**TRECHO SELECIONADO**
Por que o futebol feminino não é valorizado como o futebol masculino?

Em plena Copa do Mundo e apesar de Marta ter sido eleita seis vezes a melhor jogadora do mundo, ainda há quem use argumentos como a fisiologia para desvalorizar o jogo das mulheres

18/06/2019 - 06:00 / Atualizado em 18/06/2019 - 12:41

Por que o futebol feminino não é valorizado como o futebol masculino?
Formiga, jogadora da Seleção Brasileira de Futebol Feminino Foto: O Globo

RIO - Durante toda a história do futebol feminino nacional, o que mais se escutou foi que a modalidade não realizava partidas "tecnicamente boas". Com o tempo, essa se tornou uma das principais justificativas para a falta de empenho dos brasileiros em acompanhar os jogos das mulheres. Um argumento que se multiplicou, gerando outras desculpas para reforçar a ideia de que o nosso futebol feminino não é  bom. Hoje, em plena Copa Mundo de 2019 e apesar de Marta ter sido escolhida a melhor jogadora do planeta seis vezes, esse tipo de discurso se mantém, mas pode ser facilmente contestado, segundo especialistas.

[Registros de apontamento para capturas de tela e páginas]
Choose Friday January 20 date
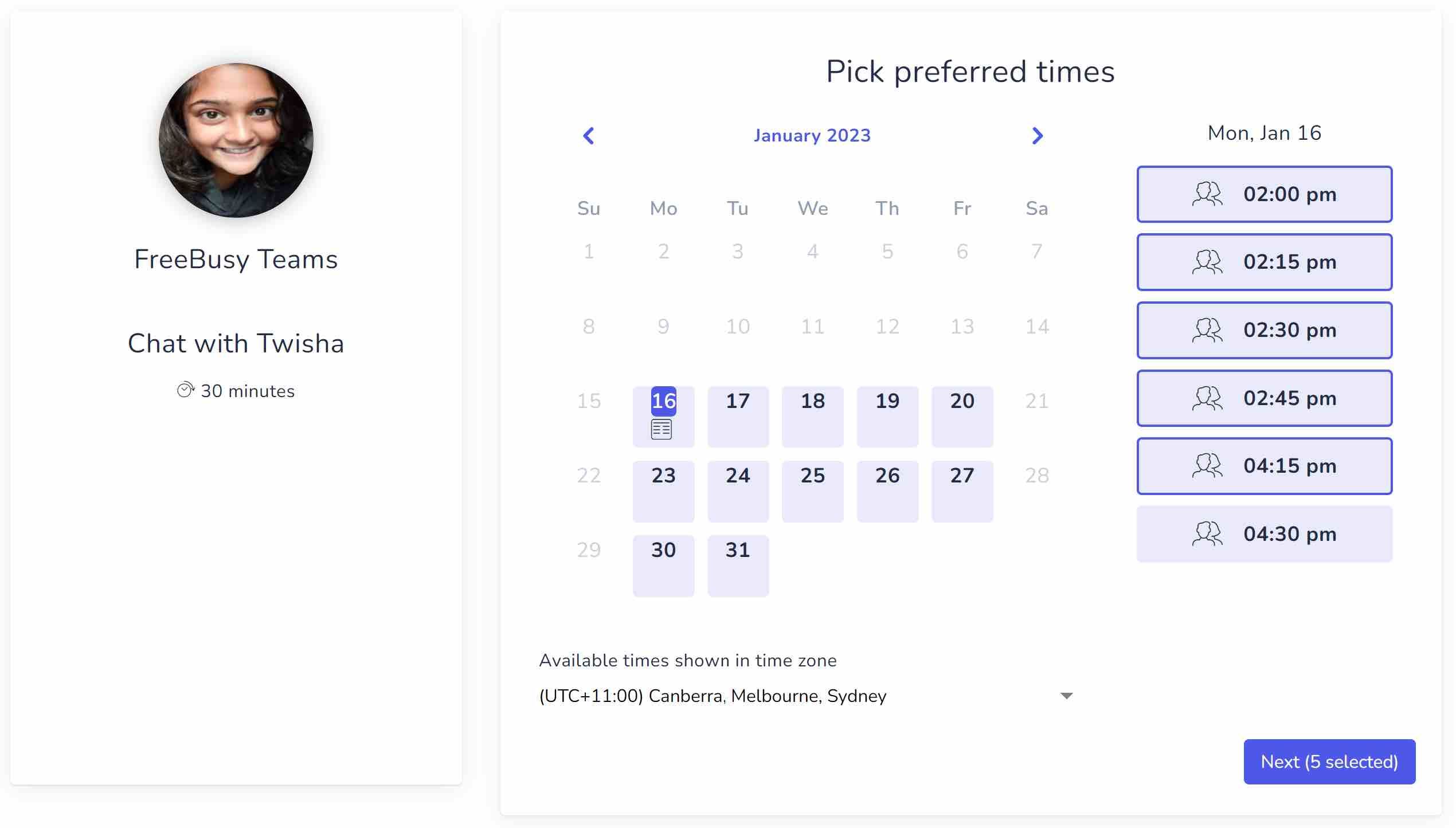 (962, 416)
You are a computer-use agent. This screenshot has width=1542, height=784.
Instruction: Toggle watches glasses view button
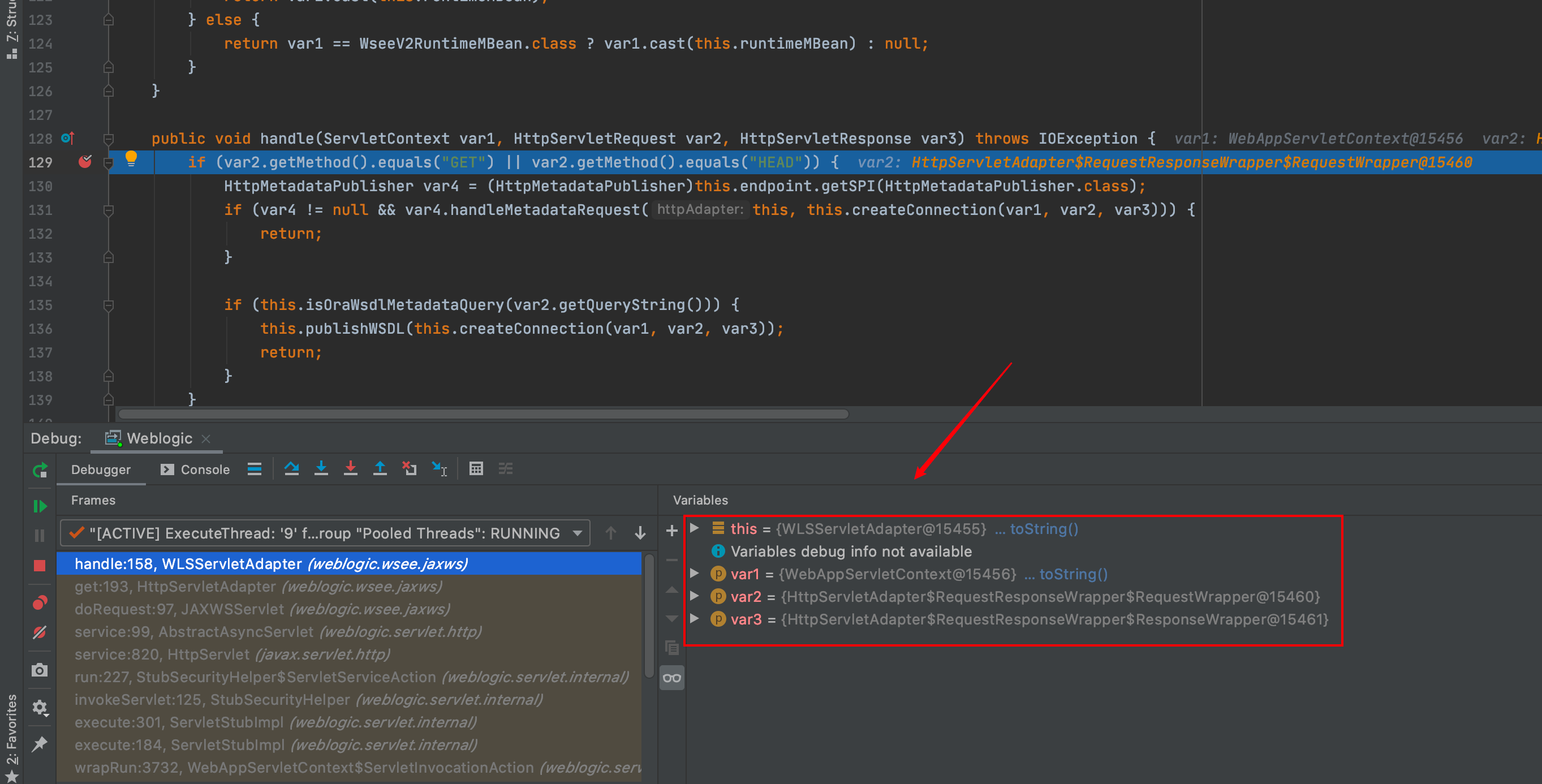click(671, 678)
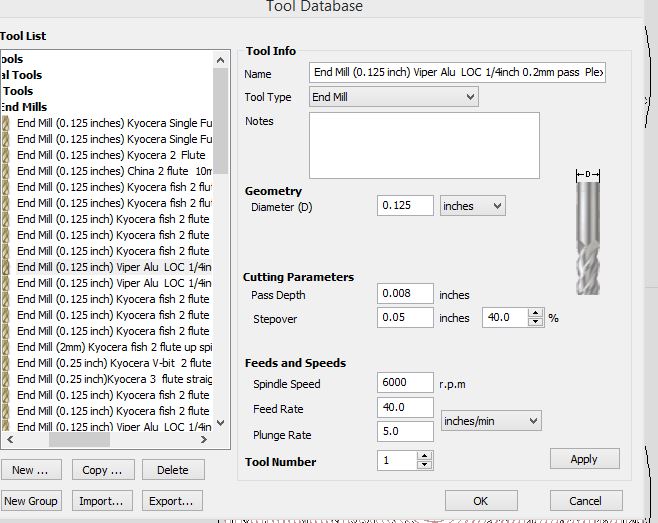Click the End Mills group header

point(24,107)
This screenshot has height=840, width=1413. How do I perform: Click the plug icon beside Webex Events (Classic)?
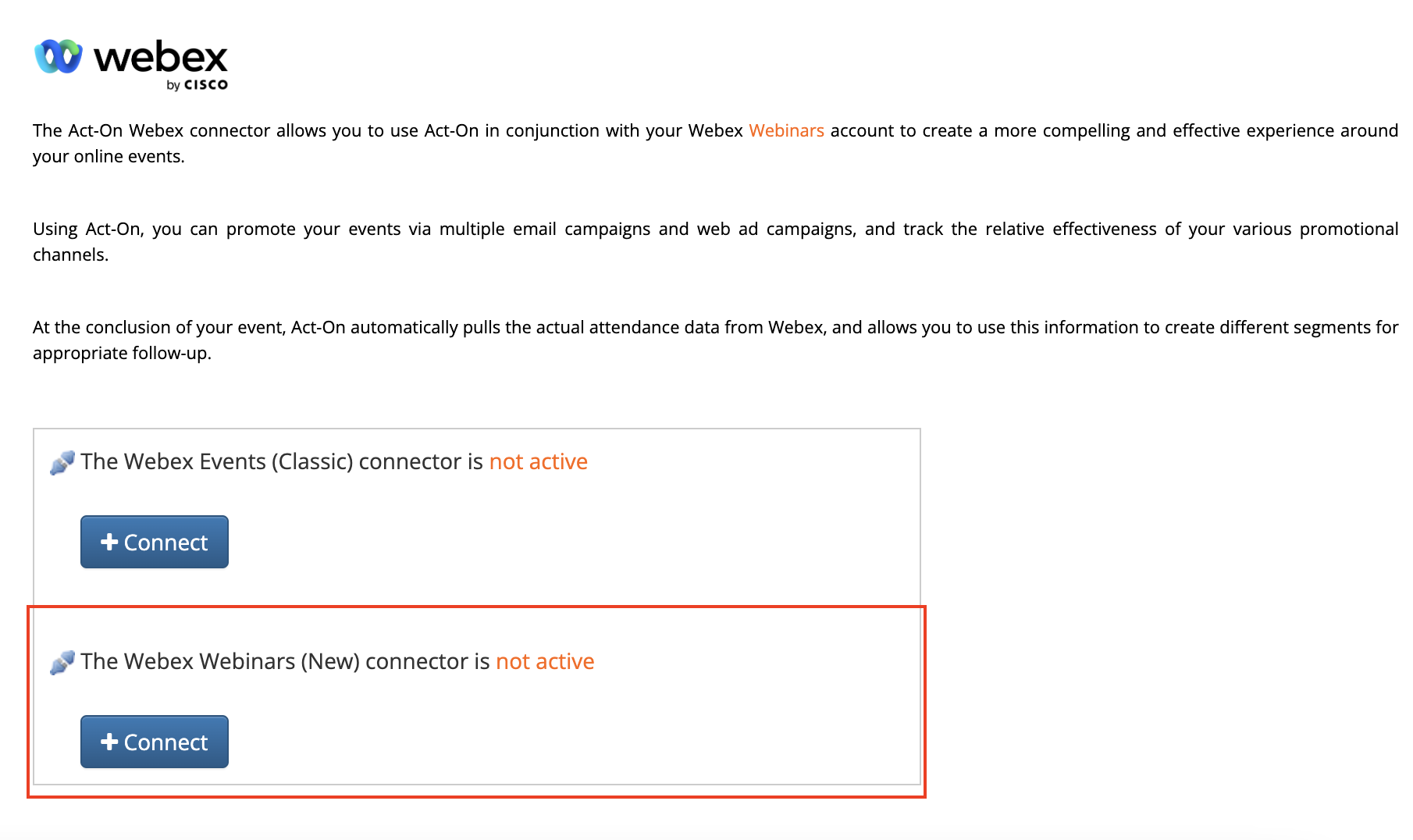[x=62, y=462]
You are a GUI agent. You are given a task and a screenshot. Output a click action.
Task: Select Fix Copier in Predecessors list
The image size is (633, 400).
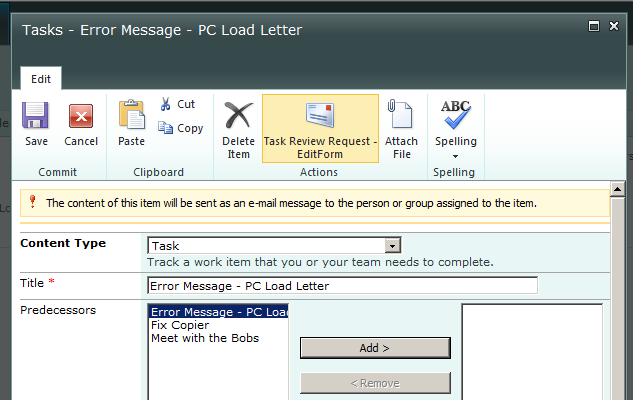pyautogui.click(x=179, y=325)
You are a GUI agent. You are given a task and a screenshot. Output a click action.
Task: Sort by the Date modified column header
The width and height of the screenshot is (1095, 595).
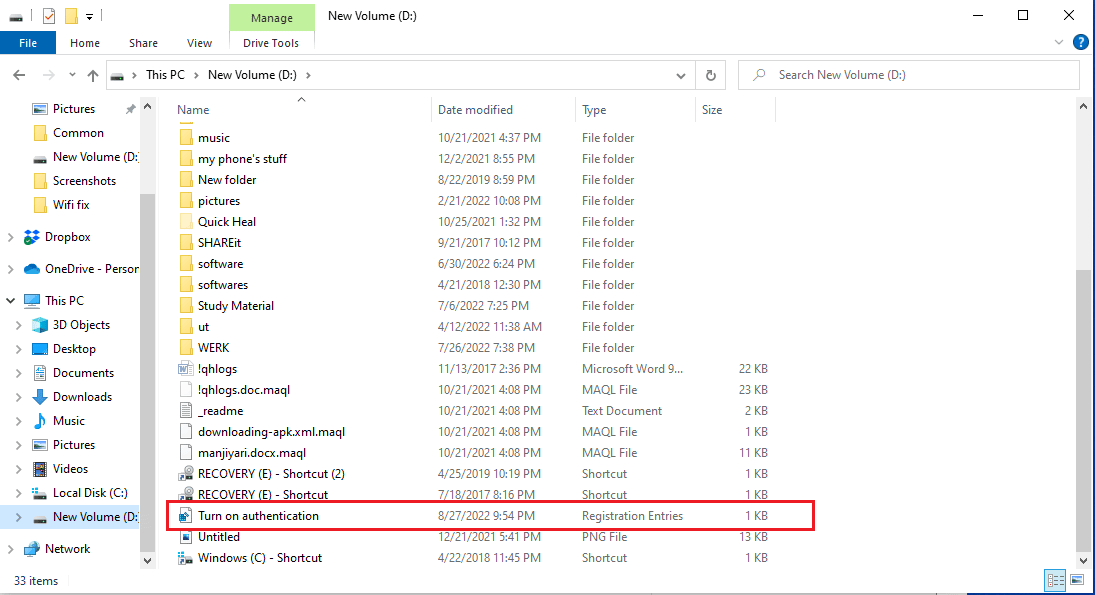pos(475,110)
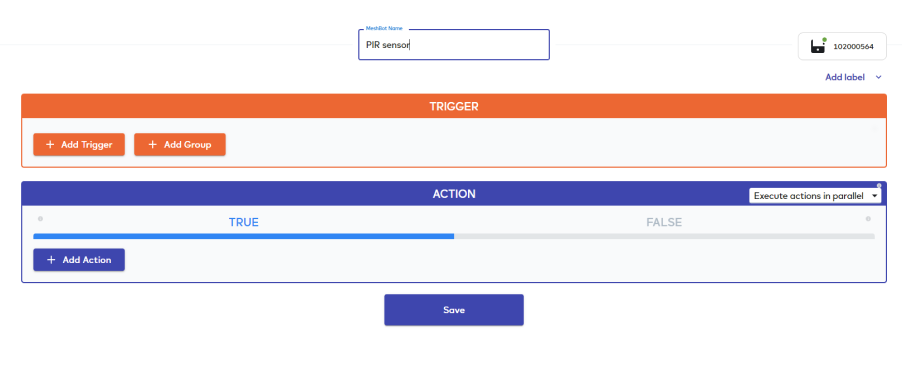This screenshot has width=902, height=381.
Task: Click the info icon left of TRUE
Action: (x=40, y=219)
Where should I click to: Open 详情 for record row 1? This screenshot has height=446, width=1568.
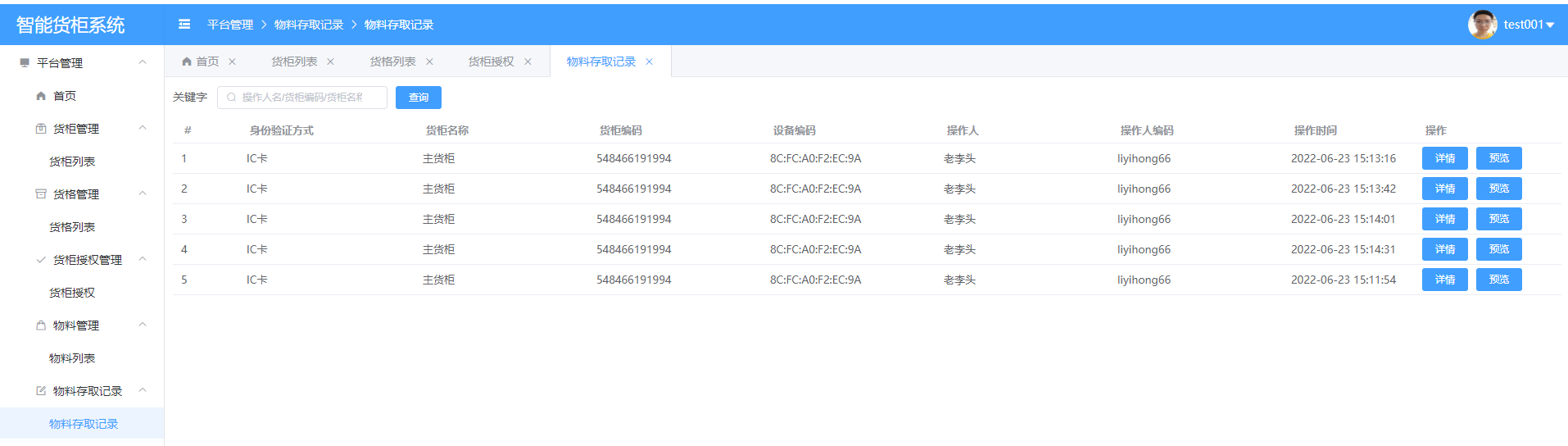point(1444,158)
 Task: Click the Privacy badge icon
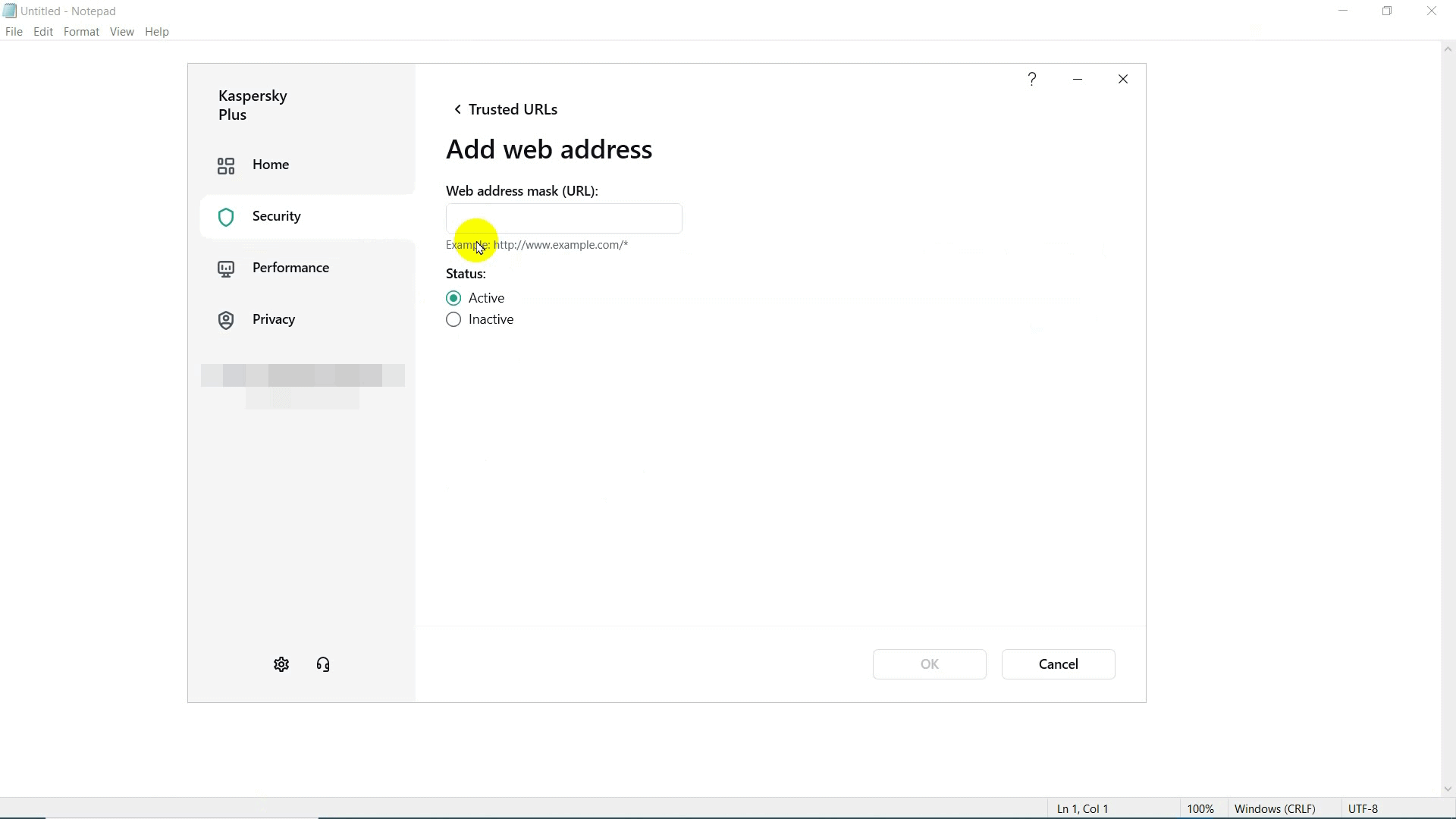pyautogui.click(x=226, y=321)
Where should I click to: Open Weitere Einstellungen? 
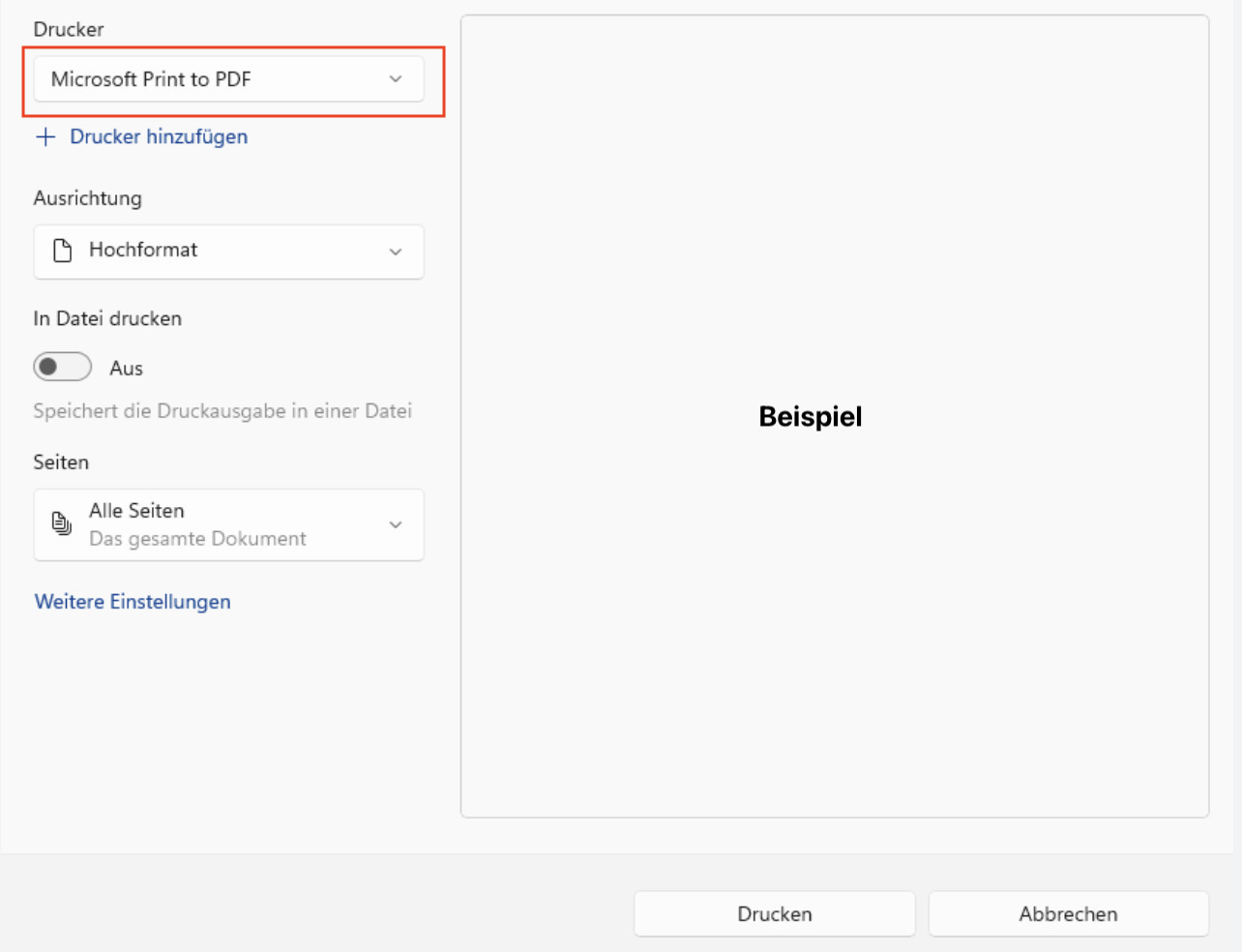coord(133,601)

**PARTES DO EXERCÍCIO**
(1) Segundo o texto sobre o futebol feminino, quantas vezes Marta foi escolhida a melhor jogadora do mundo?
(2) Prossiga com o texto sobre o futebol feminino a partir da última frase apresentada.
Os registros têm origem em outra fonte.

**RESULTADOS DO EXERCÍCIO**
(1) Seis vezes.

(2)
De acordo com Emily Lima, ex-técnica da seleção, o futebol feminino evoluiu técnica e taticamente nos últimos anos de maneira considerável. Hoje, a modalidade se iguala nesses quesitos a equipes masculinas.

— Da parte técnica e tática, as coisas mudaram bastante. Antes, era desorganizado taticamente. As equipes eram espaçadas dentro de campo. Hoje, você vê uma organização, consegue ter uma leitura de futebol. Tecnicamente, você vê lançamentos que também ocorrem no masculino — afirma Emily.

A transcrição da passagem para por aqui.